The review found that both types of hormone therapy are associated with a decreased risk of fractures and diabetes. Combined estrogen and progestin also is associated with a decreased risk of colorectal cancer, whereas estrogen use alone is associated with a decreased risk of invasive breast cancer.

However, both types of hormone therapy increase the risk of blood clots, stroke, gallbladder disease, dementia and urinary incontinence. Combined estrogen and progestin also increase the risk of coronary artery disease and invasive breast cancer.

Therefore, the USPSTF concluded with moderate certainty that hormone therapy has no net benefit for the primary prevention of chronic conditions in average postmenopausal women.

USPSTF recommendations

Based on the aforementioned evidence, the USPSTF recommended against the use of hormone therapy in postmenopausal women who are considering hormone therapy to prevent chronic health conditions (see table below).

As an alternative to hormone therapy, the USPSTF recommended behavioral counseling to promote a healthful diet and physical activity for the prevention of cardiovascular disease in women who are overweight or obese and have other risk factors for heart or blood vessel diseases.

It also recommended daily lowdose aspirin to decrease the risk of colorectal cancer and cardiovascular disease in certain postmenopausal women.
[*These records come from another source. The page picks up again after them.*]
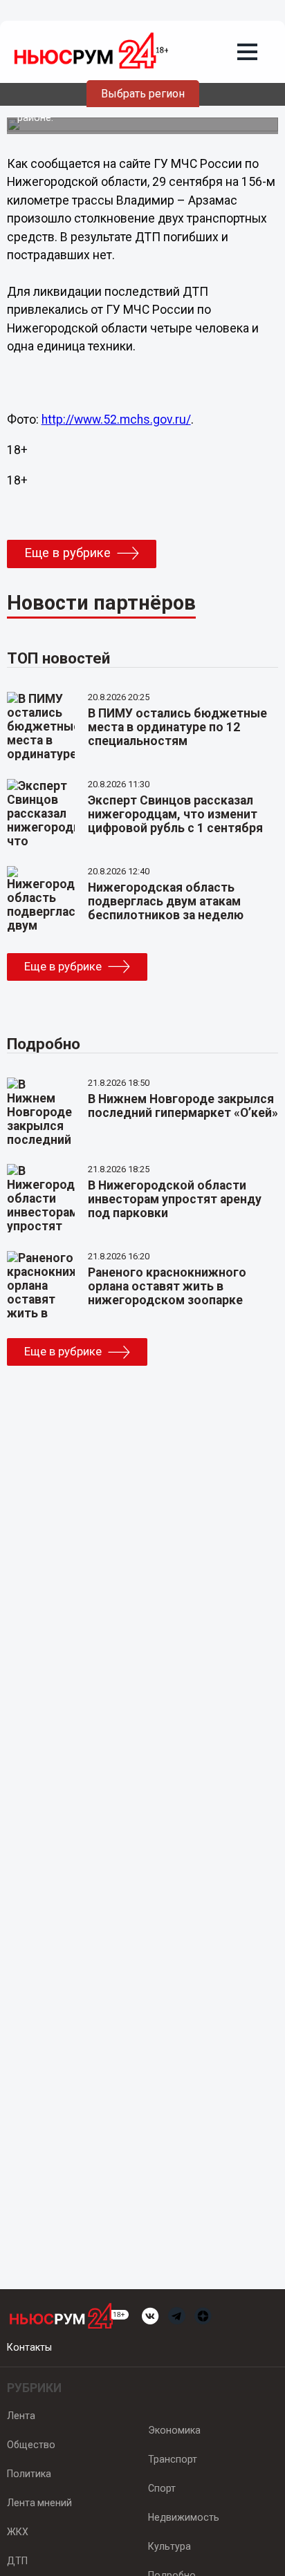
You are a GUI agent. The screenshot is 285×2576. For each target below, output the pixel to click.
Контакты (29, 2347)
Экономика (174, 2430)
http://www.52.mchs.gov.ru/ (116, 419)
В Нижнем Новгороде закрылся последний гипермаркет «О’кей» (183, 1106)
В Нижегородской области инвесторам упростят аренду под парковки (174, 1199)
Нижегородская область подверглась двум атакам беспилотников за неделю (165, 901)
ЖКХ (17, 2531)
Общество (31, 2444)
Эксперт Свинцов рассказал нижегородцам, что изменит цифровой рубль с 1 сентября (175, 814)
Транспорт (172, 2459)
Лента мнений (39, 2502)
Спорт (162, 2488)
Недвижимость (183, 2517)
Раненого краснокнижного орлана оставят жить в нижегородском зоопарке (167, 1286)
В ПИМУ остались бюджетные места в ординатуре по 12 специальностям (177, 727)
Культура (169, 2546)
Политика (29, 2473)
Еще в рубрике (67, 553)
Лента (21, 2415)
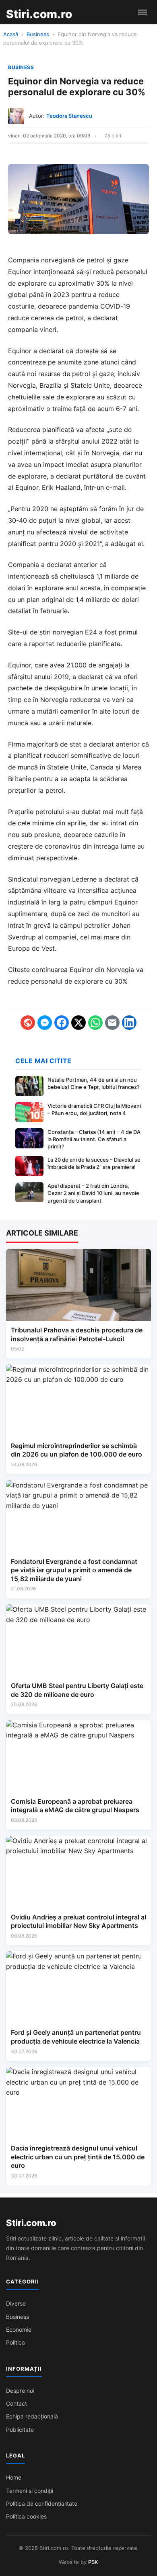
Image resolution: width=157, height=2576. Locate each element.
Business (38, 34)
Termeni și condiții (29, 2490)
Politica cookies (26, 2516)
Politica (15, 2342)
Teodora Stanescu (69, 116)
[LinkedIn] (129, 1022)
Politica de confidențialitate (41, 2503)
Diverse (16, 2303)
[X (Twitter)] (78, 1022)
Finally, it recommended tamoxifen (SOLTAMOX) or raloxifene (EVISTA) to lower the risk of breast cancer in women who have an increased risk of breast cancer, have no contraindications for these medications and are at low risk of adverse effects from these drugs.

U.S. Preventive Services Task Force 2017 Recommendations

Population Recommendation*
Postmenopausal women Do not use combined estrogen and progestin for the primary prevention of chronic conditions.
Postmenopausal women who have had a hysterectomy Do not use estrogen for the primary prevention of chronic conditions.

* The recommendations do not apply to women who are considering hormone therapy to manage menopausal symptoms or those with early menopause due to a disease or surgical removal of the ovaries.

What You Can Do

If you are transitioning into menopause or life after menopause, do not use hormone therapy to prevent any chronic disease, including osteoporosis.[7] If you use hormone therapy to control menopausal symptoms, use the lowest dose for the shortest time possible.


References

[1] US Preventive Services Task Force. Hormone therapy for the primary prevention of chronic conditions in postmenopausal women: US Preventive Services Task Force recommendation statement. JAMA. 2017;318(22):2224-2233.

[2] Gartlehner G, Patel SV, Feltner C, et al. Hormone therapy for the primary prevention of chronic conditions in postmenopausal women: Evidence report and systematic review for the US Preventive Services Task Force. JAMA. 2017;318(22):2234-2249.

[3] Ibid.

[4] US Preventive Services Task Force. Hormone therapy for the primary prevention of chronic conditions in postmenopausal women: US Preventive Services Task Force recommendation statement. JAMA. 2017;318(22):2224-2233.

[5] More evidence linking hormone therapy to cardiovascular harm in postmenopausal women. Worst Pills, Best Pills News. October 2015. https://www.worstpills.org/member/newsletter.cfm?n_id=994. Accessed March 13, 2018.

[6] US Preventive Services Task Force. Hormone therapy for the primary prevention of chronic conditions in postmenopausal women: US Preventive Services Task Force recommendation statement. JAMA. 2017;318(22):2224-2233.